Es wäre auch möglich, auf diesem Weg Testergebnisse und Medikamente zurück in die entlegenen Einrichtungen zu transportieren. Der erste Testflug fand zwischen dem Gesundheitszentrum in Malalaua und dem Krankenhaus in Kerema statt: Für die Strecke braucht das Luftfahrzeug rund 50 min. – der Weg würde auf den schlechten Straßen trotz Allrad-Antrieb rund vier Stunden dauern.

Derzeit können die UAVs mit einer Geschwindigkeit von bis zu 60 Stundenkilometern in einem Radius von 28 Kilometern eingesetzt werden – allerdings nur unter optimalen Bedingungen und mit einem geringen Ladegewicht. Doch der Bewegungsradius wird in den kommenden Jahren dank der Entwicklung leichterer und stärkerer Akkus deutlich größer werden. Ein UAV wird mit einem Smartphone gesteuert, damit sie auch von auch MitarbeiterInnen ohne technischer Ausbildung bedient werden können.

Auch wenn der Einsatz von UAVs in der Einführungsphase noch genau geprüft werden muss, zeigen die ersten Ergebnisse, dass diese Methode zukünftig sehr nützlich dabei sein könnte, entlegene Gesundheitseinrichtungen mit kaum erreichbaren Krankenhäusern zu vernetzen.
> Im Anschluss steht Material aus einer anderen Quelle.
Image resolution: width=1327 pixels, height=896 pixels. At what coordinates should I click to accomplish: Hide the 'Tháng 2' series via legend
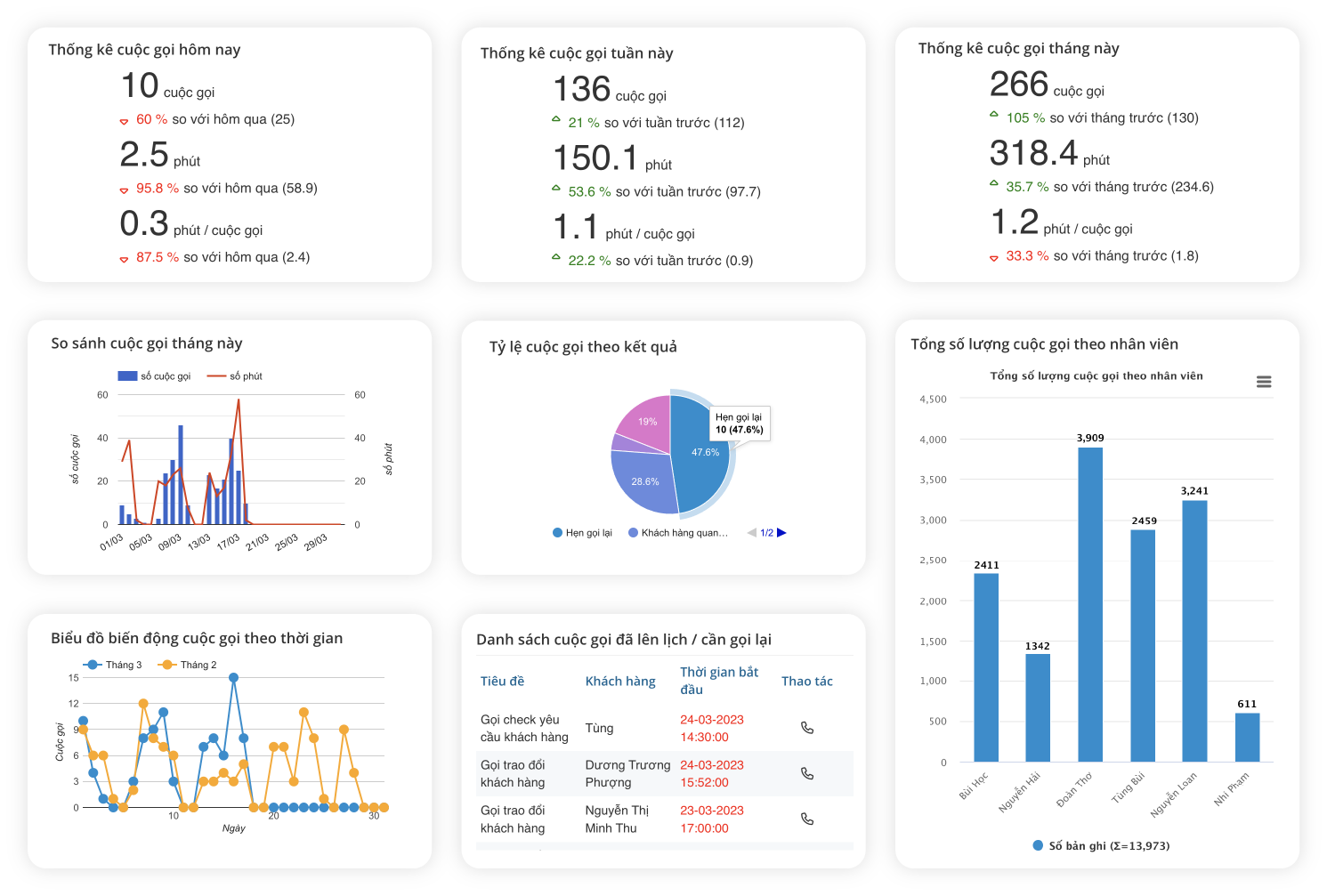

Maßtäbe effektiver Tuberkulose-Behandlung

Sobald das Projekt in der Golf-Provinz seine volle Kapazität erreicht hat, soll das Programm 2015 auch auf den Hauptstadt-Bezirk von Port Moresby erweitert werden. Ziel von Ärzte ohne Grenzen ist, das Gesundheitsministerium bei der Implementierung eines effektiven Behandlungsmodells in Kerema zu unterstützen, das dann in andere Gegenden übertragen werden kann. „Wir arbeiten eng mit den Behörden zusammen und passen uns an die nationale Strategie an“, so Benjamin Gaudin. „Unser Ziel für die nächsten fünf Jahre ist, ein Tuberkulose-Programm zu entwickeln, das auf andere Regionen übertragbar und damit nachhaltig ist.“

Ärzte ohne Grenzen ist seit 2009 in Papua-Neuguinea tätig. Die aktuellen Projekte bestehen aus einem Programm gegen familiäre und sexuelle Gewalt in Tari und dem Hauptstadt-Bezirk sowie dem Tuberkulose-Projekt in der Golf-Provinz. In der Vergangenheit wurden auch Projekte für Gewaltopfer in Lae und ein Mutter-Kind-Gesundheitsprojekt in Bougainville durchgeführt.